CL 321. IV. That those who have lived together in love truly conjugial do not wish to marry again, unless for reasons apart from conjugial love. That those who have lived in love truly conjugial do not wish to marry again after the death of their partner is due to the following causes: 1. Because they were united as to souls and thence as to minds, and this unition, being spiritual, is an actual adjunction of the soul and mind of the one to the soul and mind of the other, which can never be dissolved; that such is the nature of spiritual conjunction, has been shown here and there above.

[2] 2. Because they were also united as to their bodies by the wife's reception of the propagations of her husband's soul, and thus by the insertion of his life into hers, whereby the virgin becomes a wife; and, on the other hand, by the husband's reception of the conjugial love of his wife, which disposes the interiors of his mind and at the same time the interiors and exteriors of his body into a state receptive of love and perceptive of wisdom--a state which changes him from a young man into a husband; respecting this, see above (n. 198).

[3] 3. Because a sphere of love flows forth continually from the wife, and a sphere of understanding from the man, and this perfects the conjunctions; that this sphere with its pleasant outpouring surrounds them and unites them, may also be seen above (n. 223).

[4] 4. Because partners thus united in marriage think and breathe what is eternal, and upon this idea is founded their eternal happiness; see above (n. 216).

[5] 5. It is by reason of the above recited causes that they are no more two but one man, that is, one flesh.

[6] 6. That such a one cannot be rended by the death of either partner is clearly manifest before the ocular sight of the spirit.

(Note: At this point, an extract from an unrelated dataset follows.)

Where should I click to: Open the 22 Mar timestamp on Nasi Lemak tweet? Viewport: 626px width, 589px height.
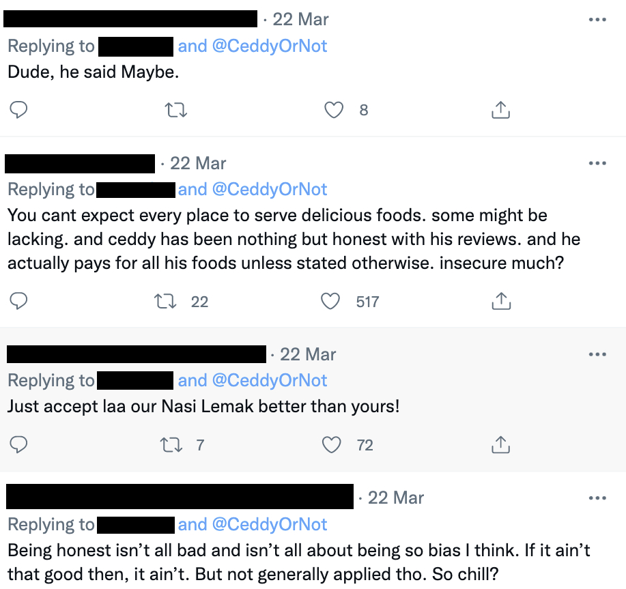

[7] 7. To the above causes may be added this new fact, that these two are not separated by the death of the one, since the spirit of the deceased partner dwells continually with the spirit of the one not yet deceased, and this until the death of the latter, when they meet again and reunite and love each other more tenderly than before because in the spiritual world. From all this follows the irrefragable consequence, that those who have lived in love truly conjugial do not wish to marry again. If, after the death of the partner, they contract something like marriage, it is done for reasons apart from conjugial love, and these reasons are all external, such as: If there are small children in the house and provision must be made for the care of them; if the house is large and provided with servants of both sexes; if forensic occupations withdraw the mind from family affairs in the home; if mutual aid and services are necessities; and other like reasons.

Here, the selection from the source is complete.